Actuellement, les dossiers de l’OCRC vont de la traite des êtres humains en passant par le trafic d’influence, la fraude aux subsides, jusqu’au trafic international de drogue. « Nous en sommes à 200 dossiers entrants dont une vingtaine concernent Sky ECC… »
La satisfaction du devoir accompli
Le responsable se montre très satisfait du travail de ses enquêteurs. « Nous travaillons pour que les parquets puissent demander condamnation et confiscation des avoirs. On frappe les criminels là où ça fait mal, notamment au portefeuille. Même si notre boulot reste souvent dans l’ombre, nous bénéficions de la reconnaissance des magistrats et de la société civile. C’est ce qui nous importe. »
Le métier d’enquêteur nécessite un travail administratif, avec des analyses bancaires, mais aussi tout un travail policier de terrain. En regardant dans le rétroviseur, le commissairepointe notamment l’importance des méthodes particulières de recherche (écoutes, observations,…) dans la résolution des enquêtes. « Elles ont notamment pu nous aider dans les affaires sensibles car certaines personnes impliquées utilisaient des méthodes de truands. »

« Nous travaillons pour que les parquets puissent demander condamnation et confiscation des avoirs »

Actuellement, selon Europol, tous crimes confondus, seul 1% des recettes criminelles est confisqué et 2% sont saisis en cours d’enquête !

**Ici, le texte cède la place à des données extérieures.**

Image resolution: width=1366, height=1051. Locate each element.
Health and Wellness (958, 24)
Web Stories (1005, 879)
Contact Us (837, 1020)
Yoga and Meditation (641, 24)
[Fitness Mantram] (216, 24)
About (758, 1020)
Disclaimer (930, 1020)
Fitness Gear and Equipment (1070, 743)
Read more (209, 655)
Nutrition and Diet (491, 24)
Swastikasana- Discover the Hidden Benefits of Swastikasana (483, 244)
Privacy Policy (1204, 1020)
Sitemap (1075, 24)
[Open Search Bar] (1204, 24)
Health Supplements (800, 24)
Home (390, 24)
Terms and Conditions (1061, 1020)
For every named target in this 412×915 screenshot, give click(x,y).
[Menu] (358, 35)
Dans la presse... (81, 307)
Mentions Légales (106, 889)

L’ OCRC a de beau jours devant lui
Comment le patron voit-il le futur ? Le premier commissaire ne mâche pas ses mots. « Il faut savoir qu’actuellement, selon Europol, tous crimes confondus, seul 1% des recettes criminelles est confisqué et 2% sont saisis en cours d’enquête ! Il y a donc encore du pain sur la planche et de beaux défis en perspective en matière de lutte contre la criminalité financière et le crime organisé, qui va de pair lorsqu’on parle de blanchiment de capitaux. Quand on voit qu’un fonctionnaire corrompu était rémunéré un million d’euros pour localiser un conteneur de cocaïne et que le patron de l’anti-corruption d'un pays européen est lié au narcotrafic et a dissimulé 20 millions d’euros, on se rend compte que la corruption va loin. »
Pour Hugues Tasiaux, il faut mettre les moyens pour y faire face. « Dans l’affaire Wado (corruption liée à la RDC), par exemple, l’ancien ministre régional Serge Kubla a été condamné mais la société corruptrice a été acquittée car trop de substituts du ministère public s’y sont succédé, ce qui a empêché un suivi complet des dossiers… », regrette-t-il.

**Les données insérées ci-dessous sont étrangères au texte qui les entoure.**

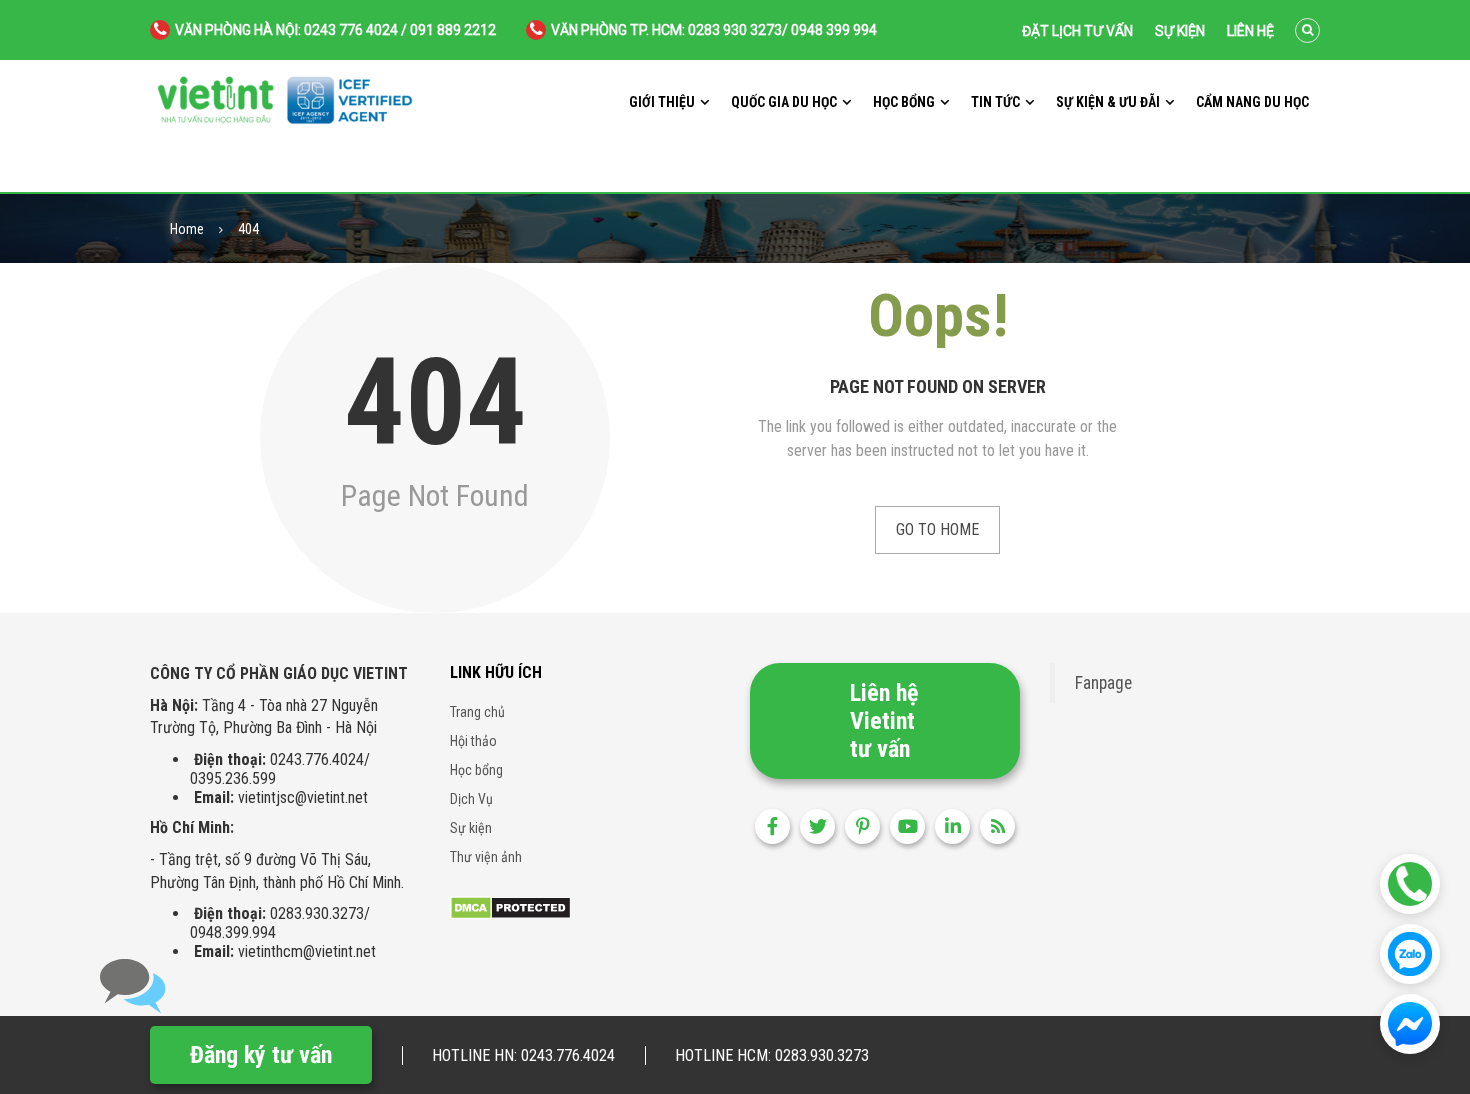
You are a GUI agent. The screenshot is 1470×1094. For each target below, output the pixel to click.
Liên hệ (1250, 31)
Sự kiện (1180, 31)
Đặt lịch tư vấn (1077, 31)
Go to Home (937, 529)
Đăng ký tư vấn (261, 1055)
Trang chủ (477, 712)
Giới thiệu (662, 102)
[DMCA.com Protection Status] (510, 906)
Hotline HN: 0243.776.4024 (523, 1055)
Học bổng (904, 102)
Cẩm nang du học (1252, 102)
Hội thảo (473, 741)
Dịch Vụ (471, 799)
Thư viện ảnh (486, 857)
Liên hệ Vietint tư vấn (884, 721)
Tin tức (995, 102)
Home (187, 229)
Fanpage (1103, 683)
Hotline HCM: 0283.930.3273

Hugues Tasiaux l’affirme, son équipe donne le maximum au profit de la société. « Nous sommes mus par un idéal de justice. Nous fonctionnons très bien par rapport aux moyens humains dont nous disposons. Avec un peu plus, on pourrait faire beaucoup mieux mais ‘’Rome ne s’est pas faite en un jour’’. Je suis très fier des résultats obtenus par les équipes ! », achève-t-il.